======== RECORDS SHOWN ========

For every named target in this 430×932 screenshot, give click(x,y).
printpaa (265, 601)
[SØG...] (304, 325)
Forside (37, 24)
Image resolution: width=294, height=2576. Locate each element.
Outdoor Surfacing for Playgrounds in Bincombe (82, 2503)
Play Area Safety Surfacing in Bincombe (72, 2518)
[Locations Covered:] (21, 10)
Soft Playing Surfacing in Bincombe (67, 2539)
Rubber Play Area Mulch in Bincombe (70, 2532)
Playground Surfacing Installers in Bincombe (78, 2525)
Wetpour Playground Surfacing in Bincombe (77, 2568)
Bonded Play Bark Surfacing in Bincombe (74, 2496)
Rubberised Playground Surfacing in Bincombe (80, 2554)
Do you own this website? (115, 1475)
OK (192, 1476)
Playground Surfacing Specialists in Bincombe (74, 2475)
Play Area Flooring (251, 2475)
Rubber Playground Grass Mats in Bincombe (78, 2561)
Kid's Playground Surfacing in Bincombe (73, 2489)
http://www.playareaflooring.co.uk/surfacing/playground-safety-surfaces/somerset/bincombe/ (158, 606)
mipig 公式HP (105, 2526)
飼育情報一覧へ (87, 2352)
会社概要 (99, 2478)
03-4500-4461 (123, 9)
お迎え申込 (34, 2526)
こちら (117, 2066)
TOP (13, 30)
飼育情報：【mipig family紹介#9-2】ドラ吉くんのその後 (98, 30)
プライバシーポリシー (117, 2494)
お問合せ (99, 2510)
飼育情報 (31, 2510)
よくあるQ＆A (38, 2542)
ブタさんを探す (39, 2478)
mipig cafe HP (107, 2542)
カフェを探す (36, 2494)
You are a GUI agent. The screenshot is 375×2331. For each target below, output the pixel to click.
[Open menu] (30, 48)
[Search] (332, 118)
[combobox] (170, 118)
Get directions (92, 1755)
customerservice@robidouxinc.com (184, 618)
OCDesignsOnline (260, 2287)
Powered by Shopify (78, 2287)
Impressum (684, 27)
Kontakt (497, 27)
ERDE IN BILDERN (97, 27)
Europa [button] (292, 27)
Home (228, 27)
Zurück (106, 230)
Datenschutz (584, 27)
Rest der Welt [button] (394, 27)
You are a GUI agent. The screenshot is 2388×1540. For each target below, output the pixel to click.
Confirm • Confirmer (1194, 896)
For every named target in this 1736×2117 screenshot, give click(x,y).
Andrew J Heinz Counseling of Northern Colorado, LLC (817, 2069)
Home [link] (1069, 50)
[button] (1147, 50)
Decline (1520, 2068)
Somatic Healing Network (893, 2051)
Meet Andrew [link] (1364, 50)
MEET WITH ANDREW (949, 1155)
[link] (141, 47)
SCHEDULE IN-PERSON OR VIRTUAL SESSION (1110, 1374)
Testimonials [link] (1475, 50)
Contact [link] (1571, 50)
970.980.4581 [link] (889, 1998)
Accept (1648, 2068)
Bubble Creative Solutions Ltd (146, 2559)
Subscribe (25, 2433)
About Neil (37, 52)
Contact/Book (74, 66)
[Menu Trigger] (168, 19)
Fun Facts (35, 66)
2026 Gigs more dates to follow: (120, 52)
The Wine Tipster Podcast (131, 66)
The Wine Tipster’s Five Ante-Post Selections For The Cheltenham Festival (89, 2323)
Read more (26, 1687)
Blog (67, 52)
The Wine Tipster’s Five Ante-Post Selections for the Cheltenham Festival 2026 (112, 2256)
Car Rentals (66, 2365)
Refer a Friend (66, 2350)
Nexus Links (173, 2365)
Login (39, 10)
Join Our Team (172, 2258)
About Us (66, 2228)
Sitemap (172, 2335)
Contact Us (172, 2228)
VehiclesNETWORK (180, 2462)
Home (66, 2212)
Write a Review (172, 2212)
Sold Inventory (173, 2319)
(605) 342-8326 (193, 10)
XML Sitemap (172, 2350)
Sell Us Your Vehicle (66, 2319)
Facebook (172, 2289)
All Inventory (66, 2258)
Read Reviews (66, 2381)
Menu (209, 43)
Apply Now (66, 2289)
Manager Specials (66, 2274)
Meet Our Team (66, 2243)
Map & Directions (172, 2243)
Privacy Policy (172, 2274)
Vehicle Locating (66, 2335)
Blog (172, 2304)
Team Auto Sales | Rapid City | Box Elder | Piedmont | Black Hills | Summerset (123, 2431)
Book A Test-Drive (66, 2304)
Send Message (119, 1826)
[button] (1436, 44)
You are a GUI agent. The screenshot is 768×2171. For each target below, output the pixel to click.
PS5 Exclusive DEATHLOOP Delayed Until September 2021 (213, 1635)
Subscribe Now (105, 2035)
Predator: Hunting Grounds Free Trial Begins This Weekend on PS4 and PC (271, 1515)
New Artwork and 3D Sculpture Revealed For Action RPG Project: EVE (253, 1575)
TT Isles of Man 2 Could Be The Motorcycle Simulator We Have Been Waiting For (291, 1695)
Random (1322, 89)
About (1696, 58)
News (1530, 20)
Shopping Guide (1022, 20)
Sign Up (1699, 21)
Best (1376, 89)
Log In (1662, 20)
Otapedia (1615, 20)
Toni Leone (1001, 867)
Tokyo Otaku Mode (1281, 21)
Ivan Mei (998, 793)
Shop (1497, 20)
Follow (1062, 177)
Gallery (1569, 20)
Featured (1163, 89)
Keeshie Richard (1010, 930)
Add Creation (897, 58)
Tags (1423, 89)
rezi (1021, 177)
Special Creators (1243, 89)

========

TASK DIRECTIONS
Go through the data and return every record exactly.

SOLUTION TO THIS TASK
For every named target in this 430×932 screenshot, give click(x,y).
printpaa (265, 601)
[SØG...] (304, 325)
Forside (37, 24)
Image resolution: width=294, height=2576. Locate each element.
Outdoor Surfacing for Playgrounds in Bincombe (82, 2503)
Play Area Safety Surfacing in Bincombe (72, 2518)
[Locations Covered:] (21, 10)
Soft Playing Surfacing in Bincombe (67, 2539)
Rubber Play Area Mulch in Bincombe (70, 2532)
Playground Surfacing Installers in Bincombe (78, 2525)
Wetpour Playground Surfacing in Bincombe (77, 2568)
Bonded Play Bark Surfacing in Bincombe (74, 2496)
Rubberised Playground Surfacing in Bincombe (80, 2554)
Do you own this website? (115, 1475)
OK (192, 1476)
Playground Surfacing Specialists in Bincombe (74, 2475)
Play Area Flooring (251, 2475)
Rubber Playground Grass Mats in Bincombe (78, 2561)
Kid's Playground Surfacing in Bincombe (73, 2489)
http://www.playareaflooring.co.uk/surfacing/playground-safety-surfaces/somerset/bincombe/ (158, 606)
mipig 公式HP (105, 2526)
飼育情報一覧へ (87, 2352)
会社概要 (99, 2478)
03-4500-4461 (123, 9)
お迎え申込 (34, 2526)
こちら (117, 2066)
TOP (13, 30)
飼育情報：【mipig family紹介#9-2】ドラ吉くんのその後 (98, 30)
プライバシーポリシー (117, 2494)
お問合せ (99, 2510)
飼育情報 (31, 2510)
よくあるQ＆A (38, 2542)
ブタさんを探す (39, 2478)
mipig cafe HP (107, 2542)
カフェを探す (36, 2494)
You are a GUI agent. The screenshot is 375×2331. For each target below, output the pixel to click.
[Open menu] (30, 48)
[Search] (332, 118)
[combobox] (170, 118)
Get directions (92, 1755)
customerservice@robidouxinc.com (184, 618)
OCDesignsOnline (260, 2287)
Powered by Shopify (78, 2287)
Impressum (684, 27)
Kontakt (497, 27)
ERDE IN BILDERN (97, 27)
Europa [button] (292, 27)
Home (228, 27)
Zurück (106, 230)
Datenschutz (584, 27)
Rest der Welt [button] (394, 27)
You are a GUI agent. The screenshot is 2388×1540. For each target below, output the pixel to click.
Confirm • Confirmer (1194, 896)
For every named target in this 1736×2117 screenshot, give click(x,y).
Andrew J Heinz Counseling of Northern Colorado, LLC (817, 2069)
Home [link] (1069, 50)
[button] (1147, 50)
Decline (1520, 2068)
Somatic Healing Network (893, 2051)
Meet Andrew [link] (1364, 50)
MEET WITH ANDREW (949, 1155)
[link] (141, 47)
SCHEDULE IN-PERSON OR VIRTUAL SESSION (1110, 1374)
Testimonials [link] (1475, 50)
Contact [link] (1571, 50)
970.980.4581 [link] (889, 1998)
Accept (1648, 2068)
Bubble Creative Solutions Ltd (146, 2559)
Subscribe (25, 2433)
About Neil (37, 52)
Contact/Book (74, 66)
[Menu Trigger] (168, 19)
Fun Facts (35, 66)
2026 Gigs more dates to follow: (120, 52)
The Wine Tipster Podcast (131, 66)
The Wine Tipster’s Five Ante-Post Selections For The Cheltenham Festival (89, 2323)
Read more (26, 1687)
Blog (67, 52)
The Wine Tipster’s Five Ante-Post Selections for the Cheltenham Festival 2026 (112, 2256)
Car Rentals (66, 2365)
Refer a Friend (66, 2350)
Nexus Links (173, 2365)
Login (39, 10)
Join Our Team (172, 2258)
About Us (66, 2228)
Sitemap (172, 2335)
Contact Us (172, 2228)
VehiclesNETWORK (180, 2462)
Home (66, 2212)
Write a Review (172, 2212)
Sold Inventory (173, 2319)
(605) 342-8326 (193, 10)
XML Sitemap (172, 2350)
Sell Us Your Vehicle (66, 2319)
Facebook (172, 2289)
All Inventory (66, 2258)
Read Reviews (66, 2381)
Menu (209, 43)
Apply Now (66, 2289)
Manager Specials (66, 2274)
Meet Our Team (66, 2243)
Map & Directions (172, 2243)
Privacy Policy (172, 2274)
Vehicle Locating (66, 2335)
Blog (172, 2304)
Team Auto Sales | Rapid City | Box Elder | Piedmont | Black Hills | Summerset (123, 2431)
Book A Test-Drive (66, 2304)
Send Message (119, 1826)
[button] (1436, 44)
You are a GUI agent. The screenshot is 768×2171. For each target below, output the pixel to click.
PS5 Exclusive DEATHLOOP Delayed Until September 2021 (213, 1635)
Subscribe Now (105, 2035)
Predator: Hunting Grounds Free Trial Begins This Weekend on PS4 and PC (271, 1515)
New Artwork and 3D Sculpture Revealed For Action RPG Project: EVE (253, 1575)
TT Isles of Man 2 Could Be The Motorcycle Simulator We Have Been Waiting For (291, 1695)
Random (1322, 89)
About (1696, 58)
News (1530, 20)
Shopping Guide (1022, 20)
Sign Up (1699, 21)
Best (1376, 89)
Log In (1662, 20)
Otapedia (1615, 20)
Toni Leone (1001, 867)
Tokyo Otaku Mode (1281, 21)
Ivan Mei (998, 793)
Shop (1497, 20)
Follow (1062, 177)
Gallery (1569, 20)
Featured (1163, 89)
Keeshie Richard (1010, 930)
Add Creation (897, 58)
Tags (1423, 89)
rezi (1021, 177)
Special Creators (1243, 89)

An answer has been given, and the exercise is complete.